Eso sí, no fue un desperdicio en absoluto. Ocupé ese tiempo libre en algo que amo: estudiar, estudiar y estudiar. Cursé un par de maestrías (si, 2. Lo sé, soy súper ñoña), un doctorado, algo de idiomas, impartí clases en universidad, y retorné a mi hobby de toda la vida que adoraba.

Pero al mismo tiempo, sabía que no quería pasar décadas en esa forma de vida hasta jubilarme de un trabajo en el que no me sentía realizada. Sí, sabía qué no quería, pero no encontraba a qué podría dedicarme en lo que fuera verdaderamente buena y me apasionara, a pesar de tanto estudio. Hasta que…

… una mañana de esas miles que pasaba frustrada en mi bonita oficina (eso sí, haciendo cosas de provecho y también trabajando), escuchando como toda una Honorable Godínez a Martha Debayle, escuché un podcast que me hizo replantearme todo. La invitada hablaba de arte y todo lo que hacía con sus conocimientos con una pasión desbordante, y yo no podía creer que con esa formación académica tuviera tanta realización profesional y personal.

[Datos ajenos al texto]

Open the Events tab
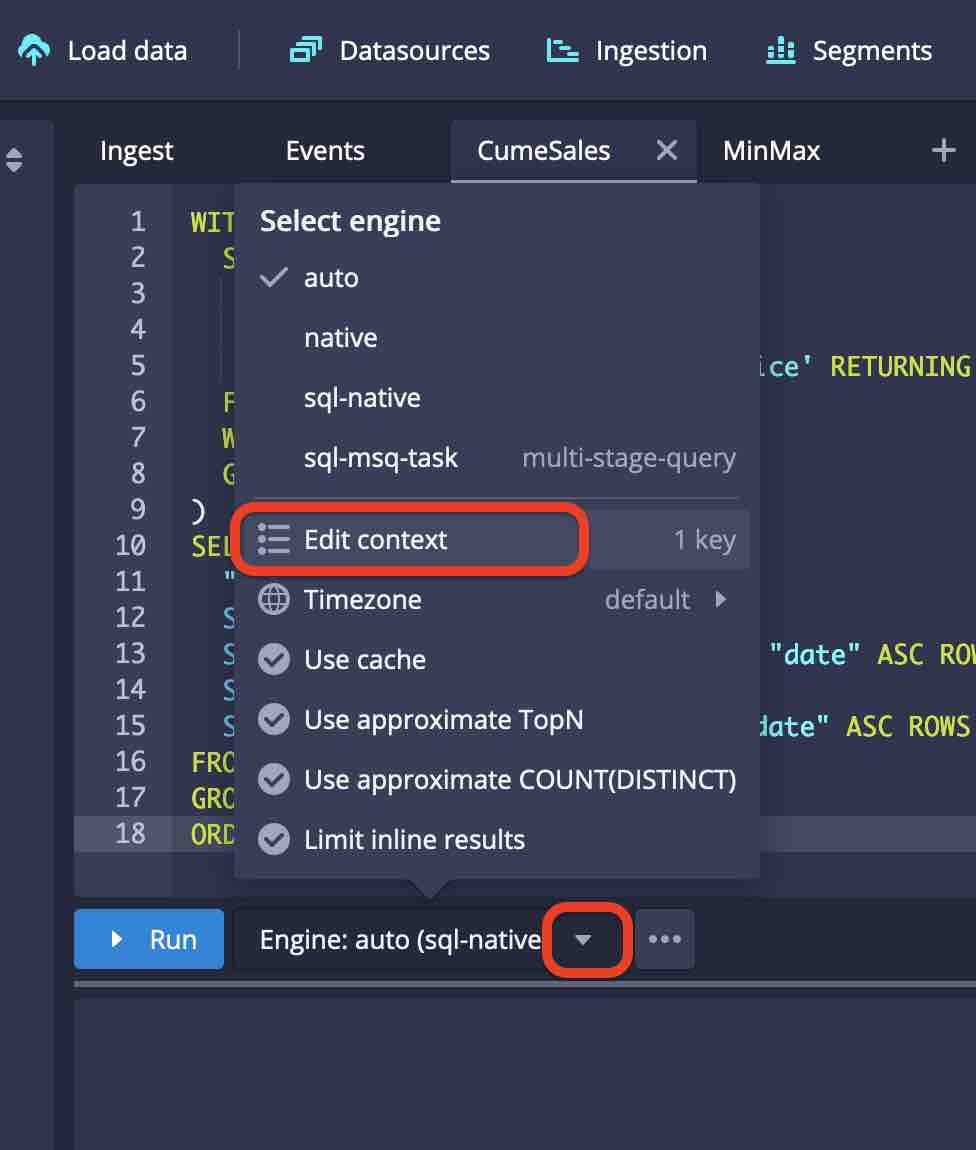This screenshot has height=1150, width=976. coord(325,151)
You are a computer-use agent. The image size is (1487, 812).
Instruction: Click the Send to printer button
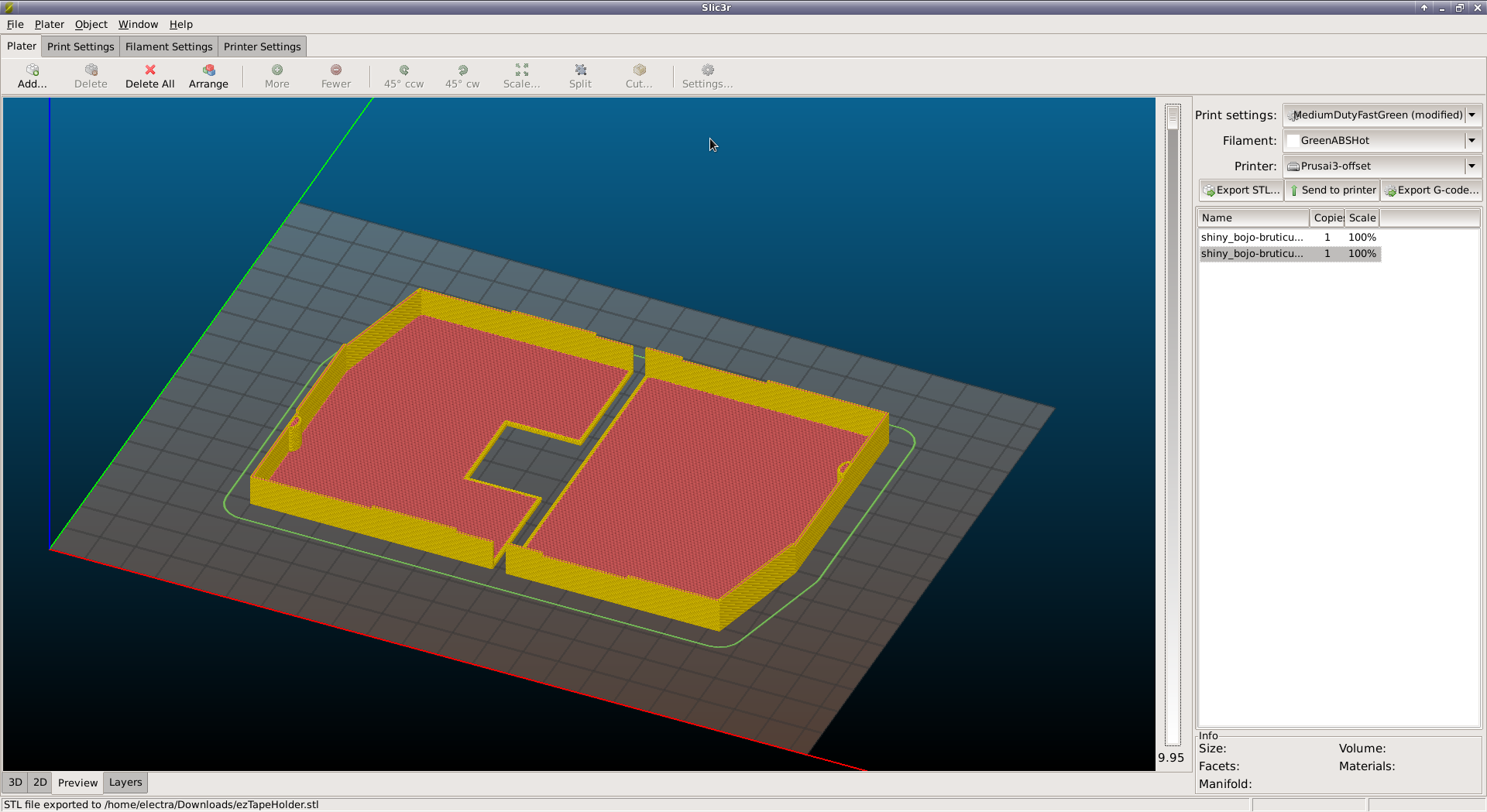pyautogui.click(x=1332, y=190)
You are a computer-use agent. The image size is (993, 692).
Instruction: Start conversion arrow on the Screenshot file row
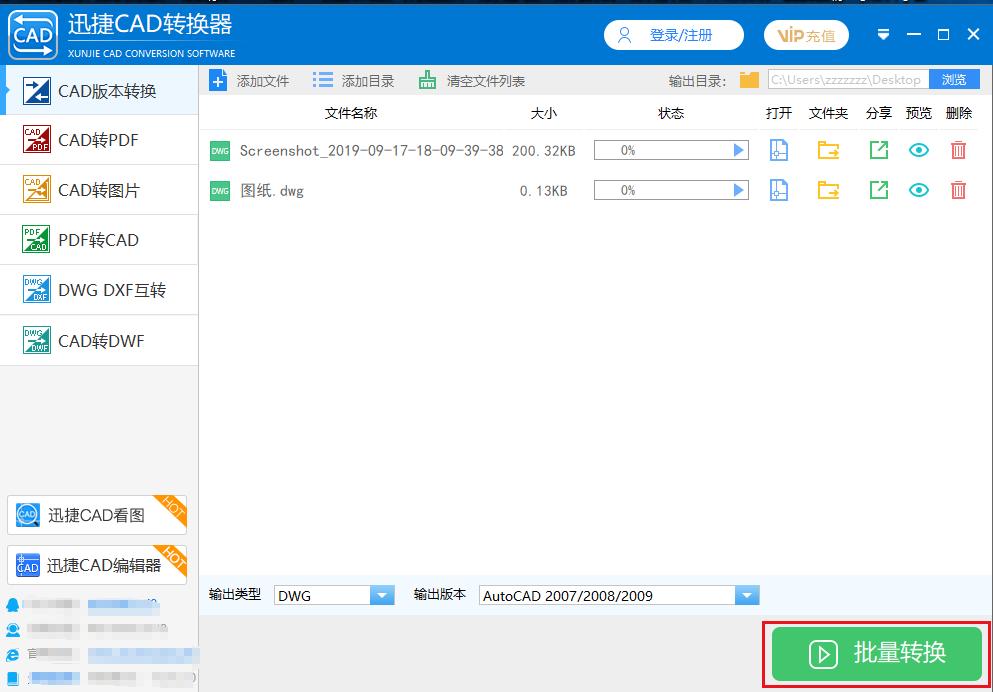[x=738, y=150]
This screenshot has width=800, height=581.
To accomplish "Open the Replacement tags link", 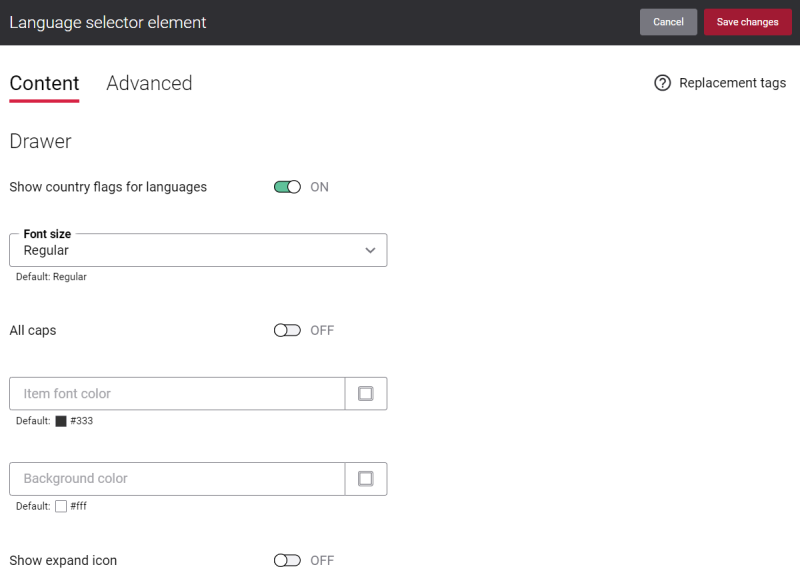I will (x=732, y=83).
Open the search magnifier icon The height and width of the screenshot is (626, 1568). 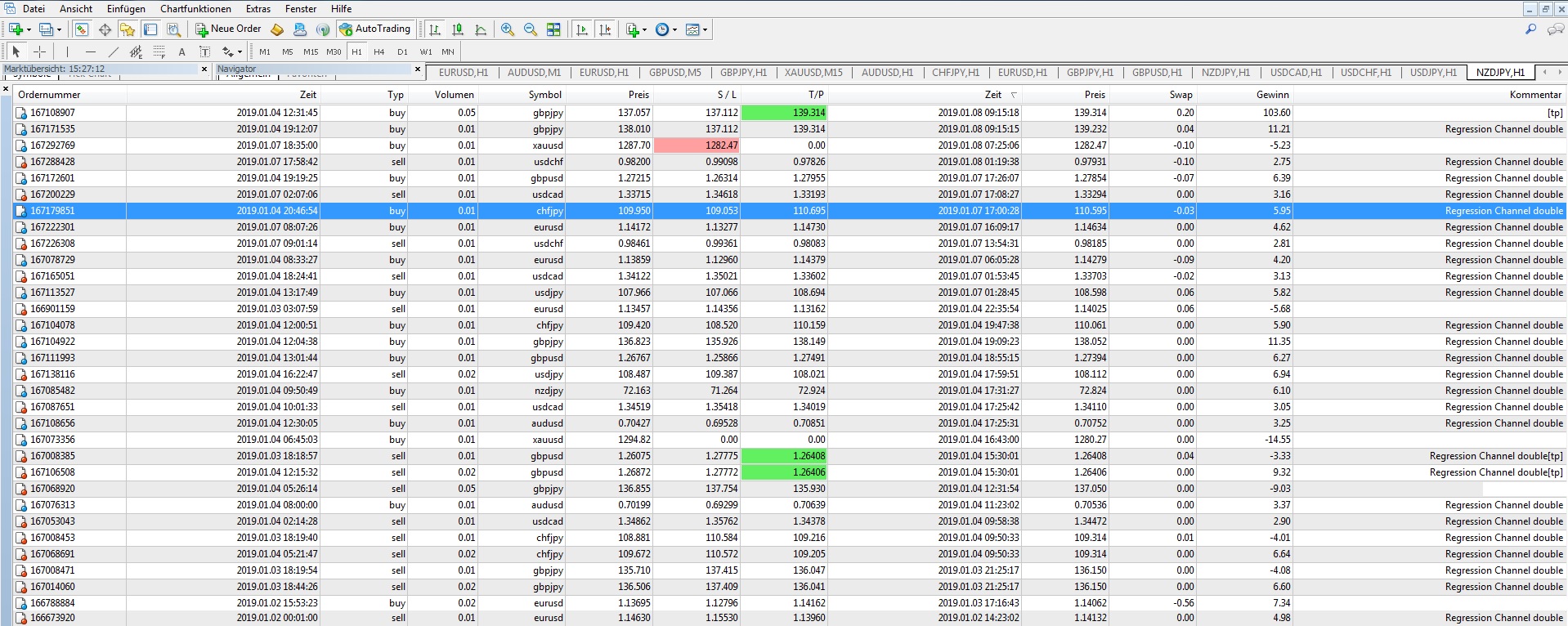point(1530,29)
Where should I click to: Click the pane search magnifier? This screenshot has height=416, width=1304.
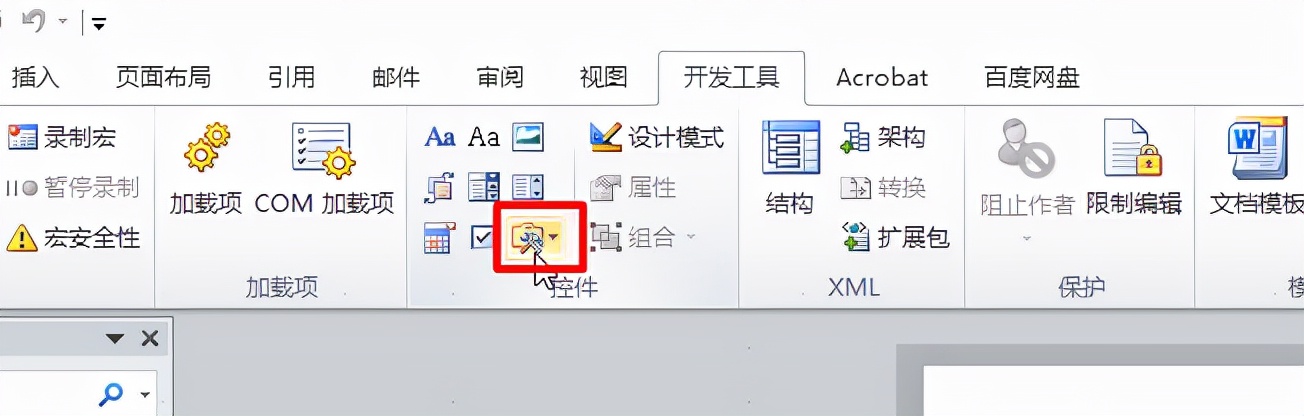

Sentí envidia y enojo. Yo debía poder lograr eso. Y entonces comencé a pensar durante muchas semanas, ¿para qué soy buena? Tal vez para muchos de ustedes sea obvio, no lo era para mí. Pero después tuve un tipo de revelación, el día que una voz desde mi interior dijo: “escribir”. Escuché fanfarrias. Quizá era mi corazón bailar.

Pero después pensé ¿y qué hago con eso? Pasaron otras tantas semanas para encontrar más respuestas. La primera respuesta la encontré en el pasado. Mi querida hermanita millennial llevaba un par de años insistiéndome que creara y escribiera un blog, pero yo no le hacía caso. Este hecho se combinó con otro evento del presente. Llegó a mis manos un audio con una conferencia de la Dra. Marian Rojas Estapé sobre la felicidad. Me pareció que mi vida tomaba sentido cuando explicaba que para ser feliz y tener lo que anhelamos, primero debemos saber qué es lo que queremos, y a partir de eso y cito sus palabras “lo que al corazón le gusta la mente se lo acaba mostrando”. El recuerdo de la insistencia de mi hermanita y un audio hicieron clic en mi interior. Abrí mis sentidos y entonces encontré mi verdadero punto de partida. Y así inició todo (como ven, fue un proceso que me llevó tiempo, no sucedió inmediato).

Fue así como comprendí que la magia está en atrevernos a descubrir nuestros talentos, con la apertura de vivir el resultado sin prejuzgar su utilidad o su monetización. Y una vez que aceptamos y entendemos lo que somos, la siguiente cosa interesante es aprender a usar esos talentos: traerlos del cielo de los sueños a lo terrenal, y convertirlo en una realidad.